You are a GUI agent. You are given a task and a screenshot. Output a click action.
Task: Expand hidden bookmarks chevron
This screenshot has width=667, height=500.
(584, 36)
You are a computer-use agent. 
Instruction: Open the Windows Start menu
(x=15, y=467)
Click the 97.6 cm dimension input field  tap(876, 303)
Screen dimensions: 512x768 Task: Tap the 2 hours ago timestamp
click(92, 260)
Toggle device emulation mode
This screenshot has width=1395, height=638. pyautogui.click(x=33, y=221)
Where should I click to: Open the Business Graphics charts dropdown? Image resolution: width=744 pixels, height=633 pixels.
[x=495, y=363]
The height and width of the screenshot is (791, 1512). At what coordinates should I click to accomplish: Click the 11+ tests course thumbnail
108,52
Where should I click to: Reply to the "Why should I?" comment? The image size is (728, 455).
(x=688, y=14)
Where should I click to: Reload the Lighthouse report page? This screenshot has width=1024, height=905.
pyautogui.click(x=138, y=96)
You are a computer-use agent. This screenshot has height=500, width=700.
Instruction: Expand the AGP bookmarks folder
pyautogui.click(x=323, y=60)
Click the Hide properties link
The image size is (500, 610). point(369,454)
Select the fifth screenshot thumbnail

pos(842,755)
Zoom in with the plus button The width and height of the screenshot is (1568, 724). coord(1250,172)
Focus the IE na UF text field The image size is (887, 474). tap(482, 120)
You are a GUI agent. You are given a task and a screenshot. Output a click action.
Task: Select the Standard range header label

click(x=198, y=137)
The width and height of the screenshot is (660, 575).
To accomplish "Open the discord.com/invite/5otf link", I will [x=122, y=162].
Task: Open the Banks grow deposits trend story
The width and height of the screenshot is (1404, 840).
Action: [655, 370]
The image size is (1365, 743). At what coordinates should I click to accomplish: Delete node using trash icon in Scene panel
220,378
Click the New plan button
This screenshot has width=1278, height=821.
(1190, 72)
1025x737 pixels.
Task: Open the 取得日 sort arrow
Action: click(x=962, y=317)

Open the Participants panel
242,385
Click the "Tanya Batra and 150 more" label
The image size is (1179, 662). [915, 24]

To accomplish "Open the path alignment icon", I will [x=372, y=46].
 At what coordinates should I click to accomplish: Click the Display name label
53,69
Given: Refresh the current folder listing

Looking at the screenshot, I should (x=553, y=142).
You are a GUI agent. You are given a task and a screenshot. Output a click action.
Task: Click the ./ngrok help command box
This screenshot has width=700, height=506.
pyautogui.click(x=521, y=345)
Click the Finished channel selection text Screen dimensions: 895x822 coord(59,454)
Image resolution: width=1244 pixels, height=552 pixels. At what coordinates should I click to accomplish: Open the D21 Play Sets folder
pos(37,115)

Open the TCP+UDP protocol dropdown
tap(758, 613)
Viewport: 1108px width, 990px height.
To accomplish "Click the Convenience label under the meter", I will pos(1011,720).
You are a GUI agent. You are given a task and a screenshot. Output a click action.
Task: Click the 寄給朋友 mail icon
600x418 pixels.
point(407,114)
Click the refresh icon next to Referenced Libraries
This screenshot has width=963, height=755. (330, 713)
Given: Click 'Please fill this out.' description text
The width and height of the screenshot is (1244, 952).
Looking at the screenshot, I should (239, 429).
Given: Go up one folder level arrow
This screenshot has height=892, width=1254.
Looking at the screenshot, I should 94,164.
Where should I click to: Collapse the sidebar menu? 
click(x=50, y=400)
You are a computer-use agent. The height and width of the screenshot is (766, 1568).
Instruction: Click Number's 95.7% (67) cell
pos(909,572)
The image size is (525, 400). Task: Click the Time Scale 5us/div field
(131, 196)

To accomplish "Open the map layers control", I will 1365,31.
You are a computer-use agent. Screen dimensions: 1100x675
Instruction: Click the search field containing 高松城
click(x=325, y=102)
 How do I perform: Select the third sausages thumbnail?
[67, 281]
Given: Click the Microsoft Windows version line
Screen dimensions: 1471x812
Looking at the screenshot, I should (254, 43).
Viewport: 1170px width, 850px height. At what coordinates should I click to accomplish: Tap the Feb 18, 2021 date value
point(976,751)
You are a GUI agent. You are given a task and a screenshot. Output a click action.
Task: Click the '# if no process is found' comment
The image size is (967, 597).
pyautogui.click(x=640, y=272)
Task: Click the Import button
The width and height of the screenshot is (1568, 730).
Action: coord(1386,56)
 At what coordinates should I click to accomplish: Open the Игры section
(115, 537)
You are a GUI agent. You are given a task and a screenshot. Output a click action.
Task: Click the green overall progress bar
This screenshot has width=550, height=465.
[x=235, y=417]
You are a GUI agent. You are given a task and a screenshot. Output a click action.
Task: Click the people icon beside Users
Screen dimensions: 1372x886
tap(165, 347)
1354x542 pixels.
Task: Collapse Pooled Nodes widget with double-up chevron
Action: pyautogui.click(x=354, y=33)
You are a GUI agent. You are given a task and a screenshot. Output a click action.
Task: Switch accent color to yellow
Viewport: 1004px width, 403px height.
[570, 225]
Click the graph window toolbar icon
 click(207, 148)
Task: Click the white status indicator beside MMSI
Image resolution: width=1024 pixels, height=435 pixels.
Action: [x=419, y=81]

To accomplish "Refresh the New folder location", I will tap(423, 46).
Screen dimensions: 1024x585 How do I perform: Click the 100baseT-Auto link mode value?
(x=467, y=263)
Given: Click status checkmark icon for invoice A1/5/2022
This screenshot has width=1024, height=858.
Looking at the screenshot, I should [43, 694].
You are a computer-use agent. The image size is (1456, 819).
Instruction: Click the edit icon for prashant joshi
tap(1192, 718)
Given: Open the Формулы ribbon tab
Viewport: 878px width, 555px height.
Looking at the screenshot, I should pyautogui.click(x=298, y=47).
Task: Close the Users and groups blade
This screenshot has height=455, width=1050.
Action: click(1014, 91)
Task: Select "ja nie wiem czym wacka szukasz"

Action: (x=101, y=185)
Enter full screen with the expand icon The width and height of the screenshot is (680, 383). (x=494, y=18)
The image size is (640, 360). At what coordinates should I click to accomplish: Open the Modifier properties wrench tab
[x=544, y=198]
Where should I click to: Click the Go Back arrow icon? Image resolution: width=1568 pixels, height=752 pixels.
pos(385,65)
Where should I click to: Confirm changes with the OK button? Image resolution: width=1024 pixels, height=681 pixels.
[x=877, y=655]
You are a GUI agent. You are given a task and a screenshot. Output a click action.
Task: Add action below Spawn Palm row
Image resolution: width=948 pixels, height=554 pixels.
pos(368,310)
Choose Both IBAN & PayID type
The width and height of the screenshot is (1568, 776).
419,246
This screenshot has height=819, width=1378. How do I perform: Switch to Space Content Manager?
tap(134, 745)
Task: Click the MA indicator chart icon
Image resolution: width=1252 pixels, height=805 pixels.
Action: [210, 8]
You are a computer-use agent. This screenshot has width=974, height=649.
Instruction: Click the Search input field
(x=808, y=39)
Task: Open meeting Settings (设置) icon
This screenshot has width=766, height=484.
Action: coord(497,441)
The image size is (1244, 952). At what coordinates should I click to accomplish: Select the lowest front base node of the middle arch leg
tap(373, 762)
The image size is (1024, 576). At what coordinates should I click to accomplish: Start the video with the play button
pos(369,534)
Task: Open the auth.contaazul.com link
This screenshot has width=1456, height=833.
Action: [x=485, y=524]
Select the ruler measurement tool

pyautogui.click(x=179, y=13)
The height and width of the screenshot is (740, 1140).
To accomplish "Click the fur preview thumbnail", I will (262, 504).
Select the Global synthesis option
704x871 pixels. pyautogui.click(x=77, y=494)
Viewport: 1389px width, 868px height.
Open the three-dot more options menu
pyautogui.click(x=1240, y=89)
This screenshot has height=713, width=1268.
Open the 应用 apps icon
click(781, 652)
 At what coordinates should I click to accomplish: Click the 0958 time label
* * *
# WORK INSTRUCTION
Looking at the data above, return every line from the one with "Where should I click to: Reply" down to the one with "Task: Click the ./ngrok help command box", exactly and inclusively.

# EXERCISE RESULT
Where should I click to: Reply to the "Why should I?" comment? The image size is (728, 455).
(x=688, y=14)
Where should I click to: Reload the Lighthouse report page? This screenshot has width=1024, height=905.
pyautogui.click(x=138, y=96)
You are a computer-use agent. This screenshot has height=500, width=700.
Instruction: Expand the AGP bookmarks folder
pyautogui.click(x=323, y=60)
Click the Hide properties link
The image size is (500, 610). point(369,454)
Select the fifth screenshot thumbnail

pos(842,755)
Zoom in with the plus button The width and height of the screenshot is (1568, 724). coord(1250,172)
Focus the IE na UF text field The image size is (887, 474). tap(482, 120)
You are a GUI agent. You are given a task and a screenshot. Output a click action.
Task: Select the Standard range header label

click(x=198, y=137)
The width and height of the screenshot is (660, 575).
To accomplish "Open the discord.com/invite/5otf link", I will [x=122, y=162].
Task: Open the Banks grow deposits trend story
The width and height of the screenshot is (1404, 840).
Action: [655, 370]
The image size is (1365, 743). At what coordinates should I click to accomplish: Delete node using trash icon in Scene panel
220,378
Click the New plan button
This screenshot has width=1278, height=821.
(1190, 72)
1025x737 pixels.
Task: Open the 取得日 sort arrow
Action: click(x=962, y=317)

Open the Participants panel
242,385
Click the "Tanya Batra and 150 more" label
The image size is (1179, 662). [915, 24]

To accomplish "Open the path alignment icon", I will [x=372, y=46].
 At what coordinates should I click to accomplish: Click the Display name label
53,69
Given: Refresh the current folder listing

Looking at the screenshot, I should (x=553, y=142).
You are a GUI agent. You are given a task and a screenshot. Output a click action.
Task: Click the ./ngrok help command box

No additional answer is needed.